Labels, enemies, and rambling.

Last week my boss asked if I was an anarchist. I didn't say yes. I wanted to say "What do you mean by that?" but he's the kind of guy that wants a "yes" or "no" from a question where the options are "yes" and "no", so I said "a little". Because I need to know what he thinks "anarchist" means before I can give an affirmative or negative answer to the question and have us still be on the same page. Anarchism is one of those things NOBODY understands unless they're an anarchist themselves. What would it mean to him for me to say yes? Does he think it means "angry youth with too much faith in humanity"? Does he think it means "someone that wants to throw bombs at McDonalds"? Does he think it means "someone going through a phase they'll grow out of"? Does he think it means "Metallica and Bakunin fan"?

People are always trying to label things. I swear it would be so much easier to communicate with people if I could disable their labelling-drive.

"...and legitimacy are mutually exclusive to each other, which means governments don't exist, only mafias."
"Are you an anarchist?"
"...yes."
"Anarchy won't work silly!"/"Who will build the roads?"/"GREATEST NATION ON EARTH" (yeah, right after I try to prove that nations don't exist, people do this)/"Democracy=Freedom"/"We blah blah us blah we blah blah our blah us."/etc, and now they completely ignore my rigorous logical proof and attack something they don't understand because it is their enemy.

If I could turn it off, I imagine it would go like this:

"...and legitimacy are mutually exclusive to each other, which means governments don't exist, only mafias."
"Well, no, because then who defines what's legitimate? Don't you need a government for that?"

At least in this second case, it's a good question that can be answered and the person is thinking about what I just said. Nothing stops the thinking like giving the other person the idea that they already know everything, which is what labelling does. So I like to avoid labels.

Exercise tasks.
a - Summarize the post on labels in two sentences.
b - Reproduce the post on labels between "If I could turn" and "to avoid labels.", inclusive.

Provided information.
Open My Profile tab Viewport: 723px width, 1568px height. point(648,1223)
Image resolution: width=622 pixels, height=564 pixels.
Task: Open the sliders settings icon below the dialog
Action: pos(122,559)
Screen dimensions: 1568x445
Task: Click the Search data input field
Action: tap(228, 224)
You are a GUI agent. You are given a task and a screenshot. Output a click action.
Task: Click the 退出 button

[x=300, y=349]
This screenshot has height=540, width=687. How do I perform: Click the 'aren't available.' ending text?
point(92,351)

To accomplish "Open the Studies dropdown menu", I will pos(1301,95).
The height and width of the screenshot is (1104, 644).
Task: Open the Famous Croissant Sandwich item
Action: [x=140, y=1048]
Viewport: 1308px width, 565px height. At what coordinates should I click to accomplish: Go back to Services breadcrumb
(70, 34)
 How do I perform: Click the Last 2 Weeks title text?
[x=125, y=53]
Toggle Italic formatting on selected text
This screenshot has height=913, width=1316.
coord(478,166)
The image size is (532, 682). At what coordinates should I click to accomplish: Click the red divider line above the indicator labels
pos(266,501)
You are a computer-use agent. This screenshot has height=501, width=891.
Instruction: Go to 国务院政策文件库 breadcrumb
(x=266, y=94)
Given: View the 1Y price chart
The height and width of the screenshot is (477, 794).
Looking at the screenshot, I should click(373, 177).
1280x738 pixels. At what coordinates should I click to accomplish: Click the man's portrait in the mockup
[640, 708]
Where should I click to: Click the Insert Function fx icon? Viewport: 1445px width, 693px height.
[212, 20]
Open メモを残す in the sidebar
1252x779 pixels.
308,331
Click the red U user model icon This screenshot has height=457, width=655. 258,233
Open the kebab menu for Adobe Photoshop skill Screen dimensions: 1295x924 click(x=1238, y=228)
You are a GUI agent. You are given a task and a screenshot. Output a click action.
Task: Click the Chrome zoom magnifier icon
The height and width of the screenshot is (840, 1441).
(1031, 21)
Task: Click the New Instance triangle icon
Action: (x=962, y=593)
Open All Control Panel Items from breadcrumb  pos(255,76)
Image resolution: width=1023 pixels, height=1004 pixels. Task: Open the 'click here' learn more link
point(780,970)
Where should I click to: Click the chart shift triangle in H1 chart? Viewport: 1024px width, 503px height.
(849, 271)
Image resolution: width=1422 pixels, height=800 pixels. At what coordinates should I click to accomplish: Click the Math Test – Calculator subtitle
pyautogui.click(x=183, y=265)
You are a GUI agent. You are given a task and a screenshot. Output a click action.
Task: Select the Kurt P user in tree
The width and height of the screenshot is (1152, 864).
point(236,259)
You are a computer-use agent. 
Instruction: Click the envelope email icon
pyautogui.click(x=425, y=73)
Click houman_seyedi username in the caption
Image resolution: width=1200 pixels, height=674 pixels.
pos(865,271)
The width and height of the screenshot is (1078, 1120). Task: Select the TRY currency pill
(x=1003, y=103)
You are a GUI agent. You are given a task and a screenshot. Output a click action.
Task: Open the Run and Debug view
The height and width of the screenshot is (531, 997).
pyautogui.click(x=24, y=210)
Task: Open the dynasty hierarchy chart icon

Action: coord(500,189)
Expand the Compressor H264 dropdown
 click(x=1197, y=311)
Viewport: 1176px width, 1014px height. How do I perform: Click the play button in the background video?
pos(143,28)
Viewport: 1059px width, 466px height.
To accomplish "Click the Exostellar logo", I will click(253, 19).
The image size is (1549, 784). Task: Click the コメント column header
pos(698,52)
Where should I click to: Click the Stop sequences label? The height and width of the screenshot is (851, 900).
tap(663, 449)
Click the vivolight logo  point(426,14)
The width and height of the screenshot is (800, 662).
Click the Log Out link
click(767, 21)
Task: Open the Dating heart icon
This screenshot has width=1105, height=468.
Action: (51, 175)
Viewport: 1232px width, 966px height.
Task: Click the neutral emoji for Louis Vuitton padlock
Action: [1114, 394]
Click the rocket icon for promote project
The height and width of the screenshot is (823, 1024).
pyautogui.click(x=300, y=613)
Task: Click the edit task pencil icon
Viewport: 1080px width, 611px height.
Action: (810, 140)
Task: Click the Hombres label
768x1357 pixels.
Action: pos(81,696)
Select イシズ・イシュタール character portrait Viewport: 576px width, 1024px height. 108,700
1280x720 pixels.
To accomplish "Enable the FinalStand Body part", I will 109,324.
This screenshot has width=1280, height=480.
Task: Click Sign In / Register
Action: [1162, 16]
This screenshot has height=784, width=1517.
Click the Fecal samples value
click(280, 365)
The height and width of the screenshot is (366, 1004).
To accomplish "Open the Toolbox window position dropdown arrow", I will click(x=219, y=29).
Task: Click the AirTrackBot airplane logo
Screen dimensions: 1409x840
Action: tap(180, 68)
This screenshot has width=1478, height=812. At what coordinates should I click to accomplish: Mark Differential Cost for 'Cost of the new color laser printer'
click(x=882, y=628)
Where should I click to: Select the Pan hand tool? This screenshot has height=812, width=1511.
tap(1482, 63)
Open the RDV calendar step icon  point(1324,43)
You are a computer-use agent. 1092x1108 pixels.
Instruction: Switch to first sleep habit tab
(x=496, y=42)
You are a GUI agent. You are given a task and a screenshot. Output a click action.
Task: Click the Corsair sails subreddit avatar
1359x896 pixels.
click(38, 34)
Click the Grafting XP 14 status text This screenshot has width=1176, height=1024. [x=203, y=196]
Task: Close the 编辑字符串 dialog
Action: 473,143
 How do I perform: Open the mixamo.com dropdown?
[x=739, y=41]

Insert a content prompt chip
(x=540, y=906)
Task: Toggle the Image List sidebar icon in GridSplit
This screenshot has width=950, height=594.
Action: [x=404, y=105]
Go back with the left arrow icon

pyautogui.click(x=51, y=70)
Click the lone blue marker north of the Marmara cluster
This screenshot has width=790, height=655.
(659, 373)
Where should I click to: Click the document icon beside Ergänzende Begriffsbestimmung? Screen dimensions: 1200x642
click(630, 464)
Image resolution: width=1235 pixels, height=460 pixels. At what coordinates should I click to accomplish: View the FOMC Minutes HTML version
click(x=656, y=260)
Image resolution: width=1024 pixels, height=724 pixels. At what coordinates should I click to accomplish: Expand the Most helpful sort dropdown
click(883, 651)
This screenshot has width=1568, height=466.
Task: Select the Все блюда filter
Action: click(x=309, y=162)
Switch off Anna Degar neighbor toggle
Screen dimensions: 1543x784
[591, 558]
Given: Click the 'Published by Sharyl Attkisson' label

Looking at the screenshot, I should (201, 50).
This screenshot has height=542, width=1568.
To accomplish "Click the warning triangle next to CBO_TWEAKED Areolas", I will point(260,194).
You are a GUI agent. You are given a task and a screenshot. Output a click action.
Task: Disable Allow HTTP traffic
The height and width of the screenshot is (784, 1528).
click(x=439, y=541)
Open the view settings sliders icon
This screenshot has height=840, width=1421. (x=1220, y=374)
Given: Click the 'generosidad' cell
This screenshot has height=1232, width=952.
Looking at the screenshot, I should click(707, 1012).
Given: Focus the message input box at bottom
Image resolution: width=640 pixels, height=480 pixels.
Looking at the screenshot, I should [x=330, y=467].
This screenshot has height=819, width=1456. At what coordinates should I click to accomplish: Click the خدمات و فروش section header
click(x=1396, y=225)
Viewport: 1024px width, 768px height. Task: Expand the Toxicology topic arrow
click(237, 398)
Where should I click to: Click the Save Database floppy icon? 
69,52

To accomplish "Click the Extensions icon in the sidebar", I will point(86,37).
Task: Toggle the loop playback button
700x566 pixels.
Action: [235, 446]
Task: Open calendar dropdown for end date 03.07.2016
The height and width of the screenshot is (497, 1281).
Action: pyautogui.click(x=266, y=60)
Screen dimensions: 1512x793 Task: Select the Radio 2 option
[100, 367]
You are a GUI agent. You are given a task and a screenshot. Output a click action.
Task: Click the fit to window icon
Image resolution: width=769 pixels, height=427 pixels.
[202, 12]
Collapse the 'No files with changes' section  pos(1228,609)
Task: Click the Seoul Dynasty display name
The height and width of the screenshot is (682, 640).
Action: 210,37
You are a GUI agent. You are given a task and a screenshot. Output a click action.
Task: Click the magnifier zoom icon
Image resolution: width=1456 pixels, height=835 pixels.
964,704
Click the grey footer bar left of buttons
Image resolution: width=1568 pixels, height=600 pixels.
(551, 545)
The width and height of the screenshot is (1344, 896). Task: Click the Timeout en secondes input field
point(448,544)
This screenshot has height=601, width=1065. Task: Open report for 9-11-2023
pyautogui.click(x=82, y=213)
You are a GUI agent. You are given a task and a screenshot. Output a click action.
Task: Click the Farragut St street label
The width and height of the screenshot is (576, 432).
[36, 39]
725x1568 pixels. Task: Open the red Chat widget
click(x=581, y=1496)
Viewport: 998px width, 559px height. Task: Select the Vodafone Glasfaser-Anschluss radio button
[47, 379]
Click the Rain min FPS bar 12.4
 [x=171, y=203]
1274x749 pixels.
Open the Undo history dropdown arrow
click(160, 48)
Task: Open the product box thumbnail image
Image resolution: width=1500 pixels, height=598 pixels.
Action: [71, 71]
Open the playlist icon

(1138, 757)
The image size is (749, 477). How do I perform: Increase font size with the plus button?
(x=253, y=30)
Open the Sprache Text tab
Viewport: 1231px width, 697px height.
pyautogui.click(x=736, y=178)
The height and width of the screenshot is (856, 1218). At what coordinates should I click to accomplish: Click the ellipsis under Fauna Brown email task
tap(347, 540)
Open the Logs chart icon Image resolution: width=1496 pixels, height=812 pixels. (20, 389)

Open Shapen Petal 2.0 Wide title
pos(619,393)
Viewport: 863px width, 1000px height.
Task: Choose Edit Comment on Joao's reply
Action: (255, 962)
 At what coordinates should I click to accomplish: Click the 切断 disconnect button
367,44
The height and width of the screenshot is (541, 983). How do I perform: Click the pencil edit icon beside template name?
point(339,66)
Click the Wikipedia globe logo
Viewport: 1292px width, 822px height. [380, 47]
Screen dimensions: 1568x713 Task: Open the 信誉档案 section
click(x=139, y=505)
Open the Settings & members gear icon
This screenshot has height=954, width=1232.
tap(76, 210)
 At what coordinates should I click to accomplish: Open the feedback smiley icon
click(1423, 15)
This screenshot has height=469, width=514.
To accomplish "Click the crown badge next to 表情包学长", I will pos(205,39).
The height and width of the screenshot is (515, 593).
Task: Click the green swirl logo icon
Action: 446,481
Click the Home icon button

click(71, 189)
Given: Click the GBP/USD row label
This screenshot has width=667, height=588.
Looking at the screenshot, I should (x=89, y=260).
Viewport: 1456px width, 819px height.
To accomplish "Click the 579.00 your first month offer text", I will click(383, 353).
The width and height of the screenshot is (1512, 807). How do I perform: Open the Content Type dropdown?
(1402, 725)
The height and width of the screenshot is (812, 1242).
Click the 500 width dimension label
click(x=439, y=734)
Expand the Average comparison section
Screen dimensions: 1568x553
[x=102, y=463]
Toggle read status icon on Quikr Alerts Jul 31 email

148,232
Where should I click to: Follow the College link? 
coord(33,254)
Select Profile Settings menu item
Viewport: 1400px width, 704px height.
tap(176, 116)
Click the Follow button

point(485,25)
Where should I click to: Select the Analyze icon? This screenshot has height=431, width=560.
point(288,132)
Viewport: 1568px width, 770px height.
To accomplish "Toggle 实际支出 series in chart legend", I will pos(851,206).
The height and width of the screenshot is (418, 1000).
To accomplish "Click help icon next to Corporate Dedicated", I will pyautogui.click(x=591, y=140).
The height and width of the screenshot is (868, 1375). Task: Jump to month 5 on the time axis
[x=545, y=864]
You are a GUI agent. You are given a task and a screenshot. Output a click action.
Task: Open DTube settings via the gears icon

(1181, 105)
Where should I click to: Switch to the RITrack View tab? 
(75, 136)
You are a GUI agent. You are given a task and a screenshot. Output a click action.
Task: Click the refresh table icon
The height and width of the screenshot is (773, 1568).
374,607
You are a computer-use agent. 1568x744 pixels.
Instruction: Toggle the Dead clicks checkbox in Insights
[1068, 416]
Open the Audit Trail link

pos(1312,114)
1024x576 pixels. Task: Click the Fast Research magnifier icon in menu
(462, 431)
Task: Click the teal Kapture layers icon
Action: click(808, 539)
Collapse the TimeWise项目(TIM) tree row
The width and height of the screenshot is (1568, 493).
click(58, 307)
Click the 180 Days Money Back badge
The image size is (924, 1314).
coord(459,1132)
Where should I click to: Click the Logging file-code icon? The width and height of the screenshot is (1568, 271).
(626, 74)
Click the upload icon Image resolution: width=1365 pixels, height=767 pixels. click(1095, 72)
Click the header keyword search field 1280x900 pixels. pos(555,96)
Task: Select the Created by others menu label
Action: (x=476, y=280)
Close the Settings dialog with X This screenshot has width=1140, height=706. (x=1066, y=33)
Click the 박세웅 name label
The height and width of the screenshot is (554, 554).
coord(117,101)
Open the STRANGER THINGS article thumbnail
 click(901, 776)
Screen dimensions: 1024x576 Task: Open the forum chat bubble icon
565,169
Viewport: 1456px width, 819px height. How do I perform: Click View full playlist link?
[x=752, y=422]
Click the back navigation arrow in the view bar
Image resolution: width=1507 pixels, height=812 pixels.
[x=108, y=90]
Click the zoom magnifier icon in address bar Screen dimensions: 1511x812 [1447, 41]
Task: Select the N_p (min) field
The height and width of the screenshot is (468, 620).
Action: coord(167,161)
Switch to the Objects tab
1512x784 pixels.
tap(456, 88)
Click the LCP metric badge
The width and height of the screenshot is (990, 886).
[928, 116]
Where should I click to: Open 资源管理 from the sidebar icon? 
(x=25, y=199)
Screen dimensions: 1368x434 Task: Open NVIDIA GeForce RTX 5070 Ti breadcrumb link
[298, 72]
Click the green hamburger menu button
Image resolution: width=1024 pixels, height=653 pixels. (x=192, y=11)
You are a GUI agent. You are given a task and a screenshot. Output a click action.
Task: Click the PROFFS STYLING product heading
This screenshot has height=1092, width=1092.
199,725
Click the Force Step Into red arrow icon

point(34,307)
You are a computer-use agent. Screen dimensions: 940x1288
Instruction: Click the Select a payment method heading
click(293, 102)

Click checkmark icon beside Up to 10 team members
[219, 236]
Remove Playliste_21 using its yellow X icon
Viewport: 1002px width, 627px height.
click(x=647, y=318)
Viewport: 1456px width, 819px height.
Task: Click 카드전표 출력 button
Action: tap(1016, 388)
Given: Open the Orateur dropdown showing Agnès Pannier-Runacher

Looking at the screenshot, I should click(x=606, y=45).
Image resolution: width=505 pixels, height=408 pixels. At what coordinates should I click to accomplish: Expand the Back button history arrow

Answers for the exercise.
a - After the writer's boss asked whether the writer was an anarchist, the writer answered "a little," because the answer depended on what the boss took "anarchist" to mean. The writer argues that labelling stops people from thinking, since it makes them ignore an argument and attack what they see as an enemy, so the writer prefers to avoid labels.

b -
If I could turn it off, I imagine it would go like this:

"...and legitimacy are mutually exclusive to each other, which means governments don't exist, only mafias."
"Well, no, because then who defines what's legitimate? Don't you need a government for that?"

At least in this second case, it's a good question that can be answered and the person is thinking about what I just said. Nothing stops the thinking like giving the other person the idea that they already know everything, which is what labelling does. So I like to avoid labels.